There was lots of grumbling to be heard at the Intel Developers' Conference last week, where guests were subjected to Yes and Emerson, Lake, and Palmer.

There was lots of grumbling to be heard at the Intel Developers' Conference last week, where guests were subjected to Yes and Emerson, Lake, and Palmer. Quel horreur! This retrograde lapse in musical taste could only have helped foment revolutionary sentiments in the increasingly nervous graphics chip sector.

Under the din, much cocktail banter could be heard trying to drum up testimonial contributions for the FTC's multiple antitrust investigations. But if S3 wants to get serious about evidence gathering, it should hire a professional. Maybe they can get Kenneth Starr to do some moonlighting.

In other news from outside of the Microsoft-Intel empire, Apple, in a move straight out of the HRC playbook, is going after the Internet to plug its leaks. But while the first lady is suggesting that we "rethink" the Internet, the perhaps-no-longer-beleaguered computer maker is content to threaten legal action. MacInTouch informed its readers that three Power Mac G3 models were due for price cuts February 28, and it was rewarded with this little love note from the Cupertino legal department. Seems a little heavy-handed to moi. Anyone think different?
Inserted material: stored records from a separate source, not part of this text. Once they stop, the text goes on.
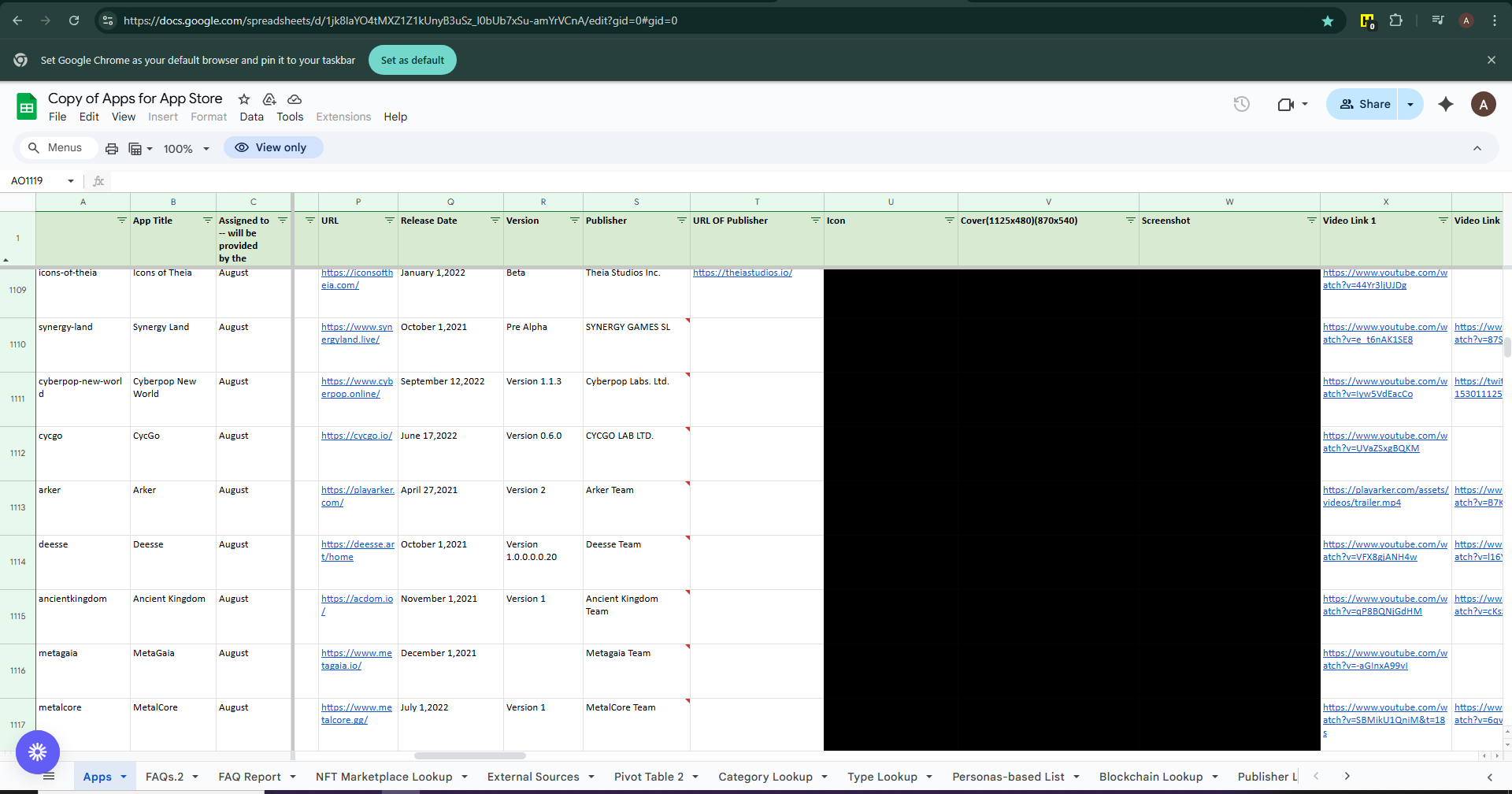Open the Google Sheets home icon
Screen dimensions: 1512x794
pos(27,106)
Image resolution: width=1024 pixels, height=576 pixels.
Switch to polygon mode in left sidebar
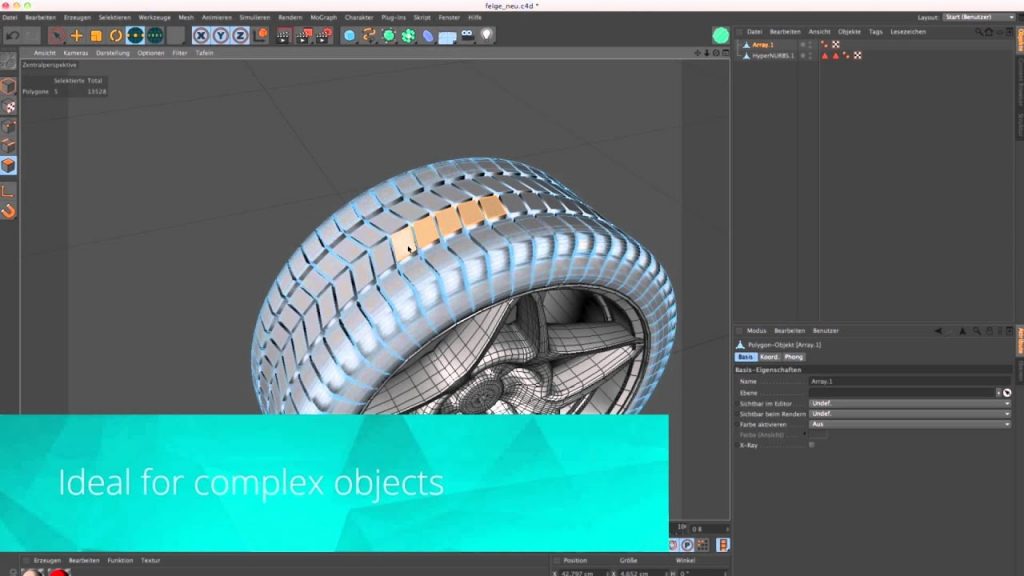[8, 165]
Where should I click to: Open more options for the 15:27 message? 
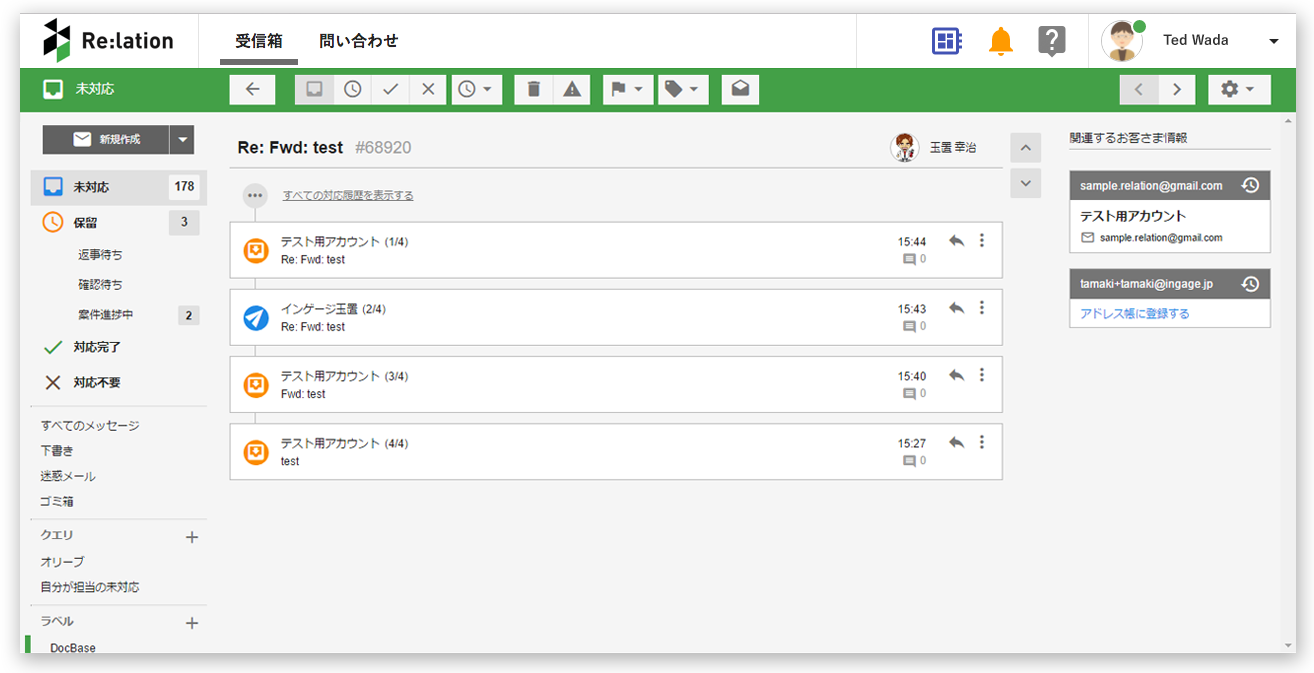coord(982,442)
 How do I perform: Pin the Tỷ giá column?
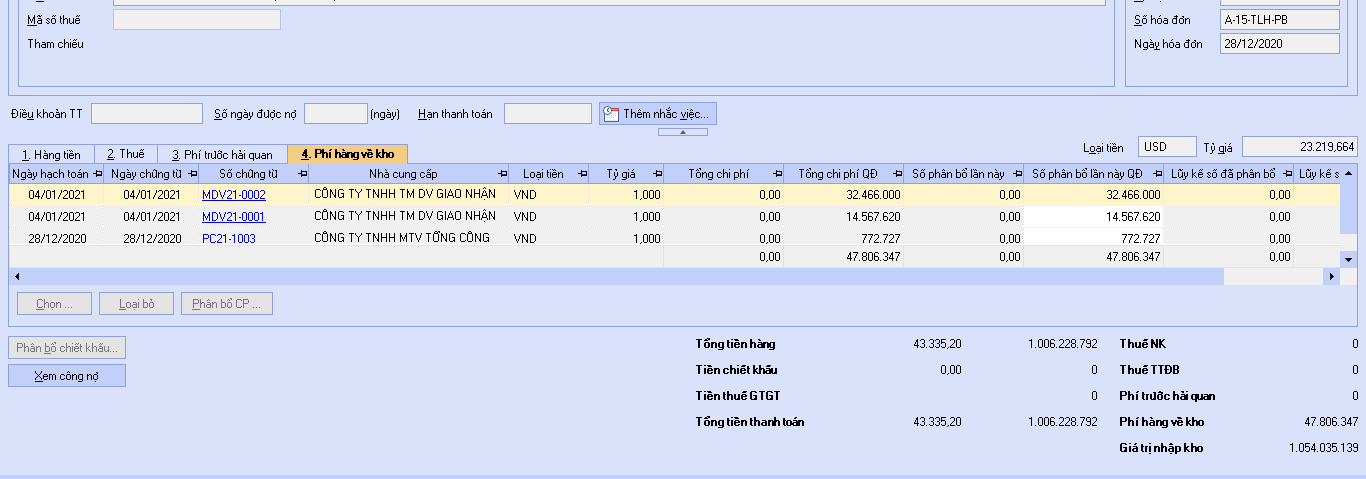[656, 174]
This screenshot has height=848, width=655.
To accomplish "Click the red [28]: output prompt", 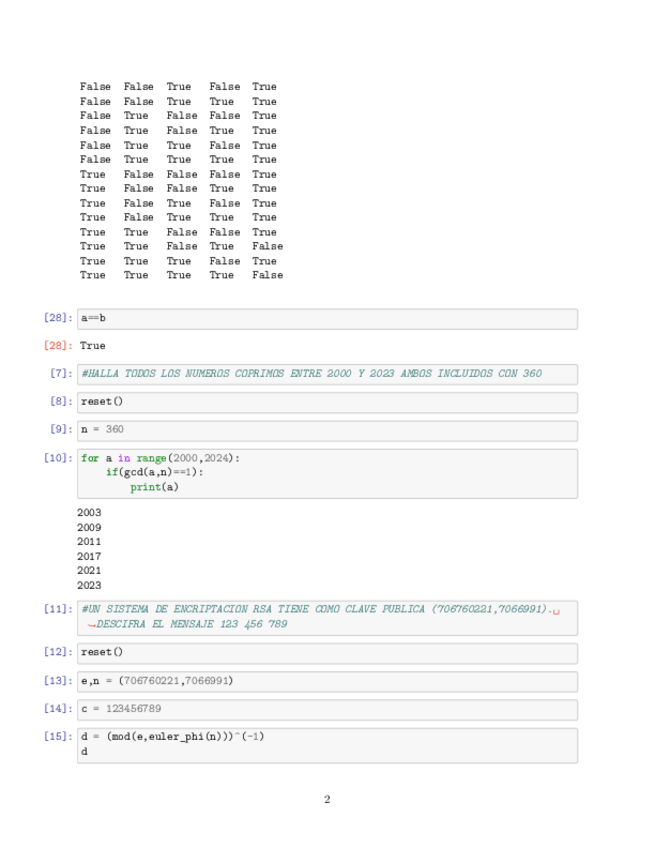I will [58, 346].
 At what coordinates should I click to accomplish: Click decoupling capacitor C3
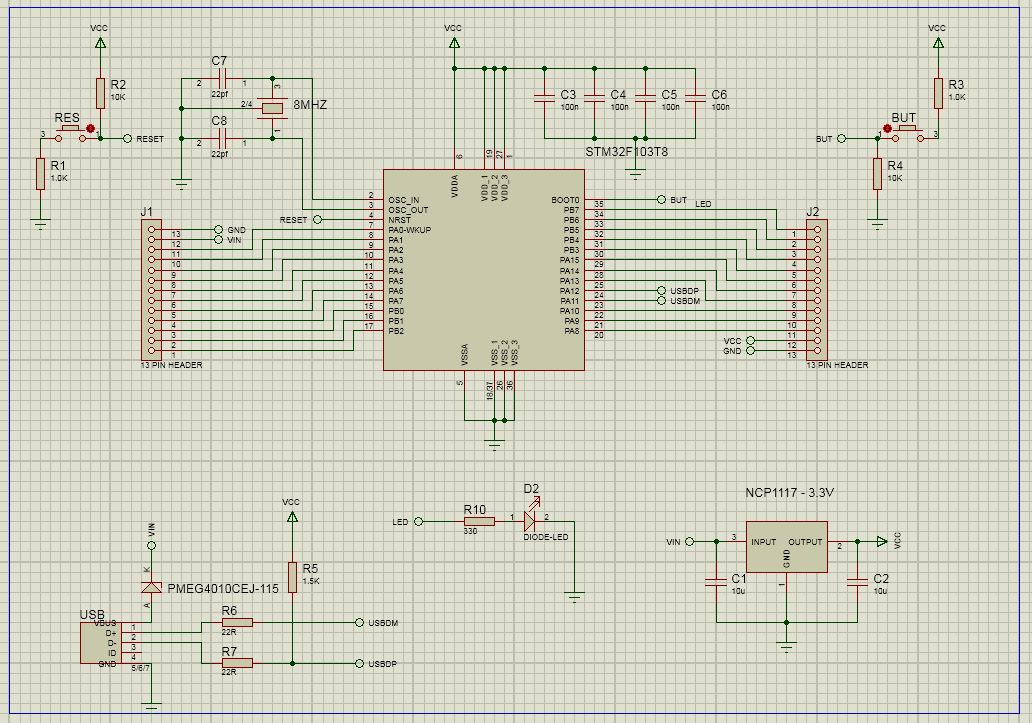544,99
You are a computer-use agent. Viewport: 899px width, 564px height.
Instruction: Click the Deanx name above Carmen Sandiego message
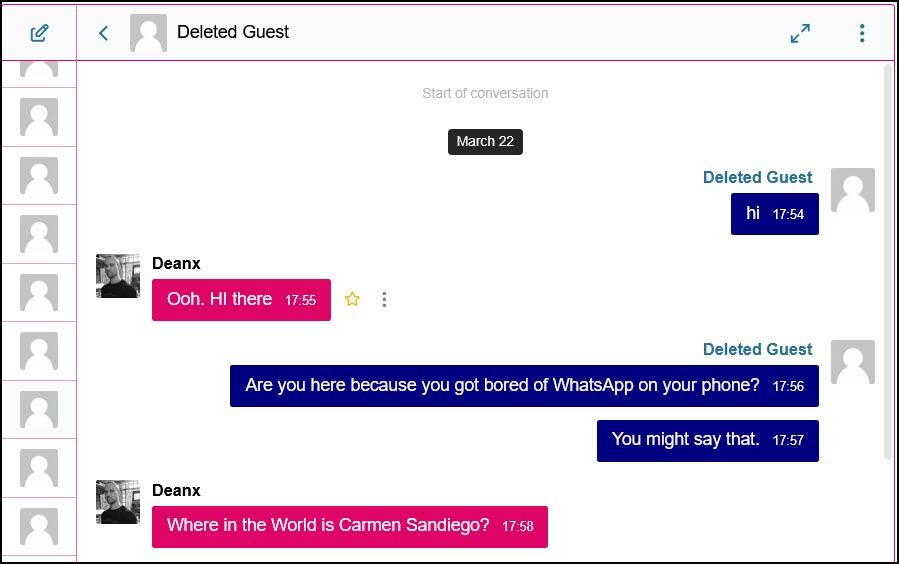176,490
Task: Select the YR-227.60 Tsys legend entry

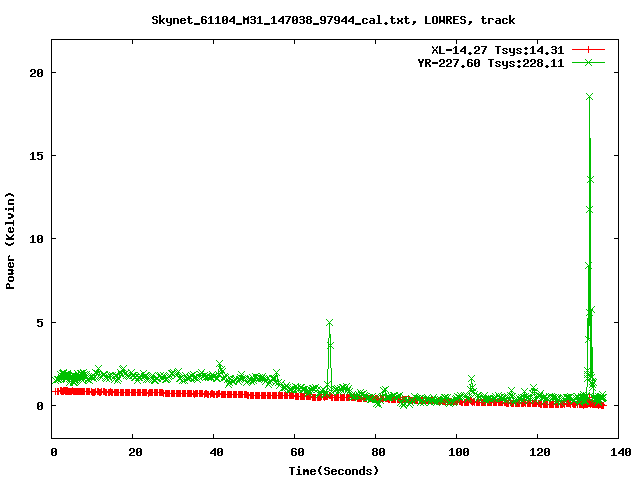Action: tap(490, 62)
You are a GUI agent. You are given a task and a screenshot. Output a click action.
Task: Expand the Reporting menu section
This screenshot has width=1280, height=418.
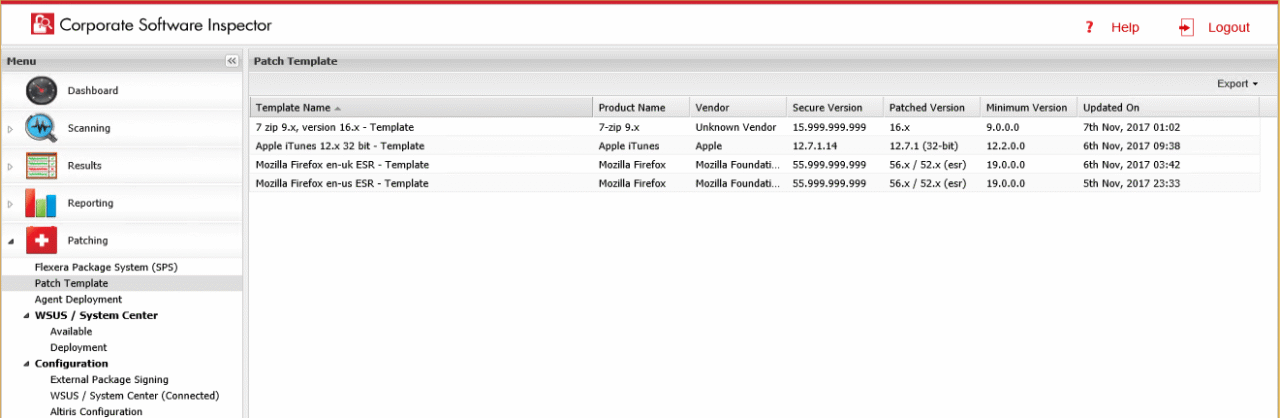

Legal remedies are continually proposed for spam but spamiopaths will find a way to get at us from solitary. As one of my colleagues recently reported, Computer Associates suffered involuntary spamming spasms as the names on one of its customer distribution lists were circulated numerous times, not only among list members but also somewhere off in Australia. More spam went out in the form of an emotionally worded reply: "It is with the deepest sincerity that we apologize...[for] an unintentional, yet inexcusable mistake. Our intentions were never, and are not now, to bombard you with unsolicited emails...Rest assured that this mistake has been dealt with in a manner that ensures your future privacy, and we hope that you can accept this apology."

Given a moment to wipe my tears away, I, for one, could accept such an appeal. But what followed is truly unforgivable. In dealing with the mistake in a manner so it could never happen again, the company must have executed the wrong guy. Next day, recipients found themselves bombarded with three copies of the apology. Will the company send an apology for the apology? Is Spamford Wallace on a secret payroll? Will he collaborate with CA and Kenneth Starr and spam Hillary Clinton with subpoenas?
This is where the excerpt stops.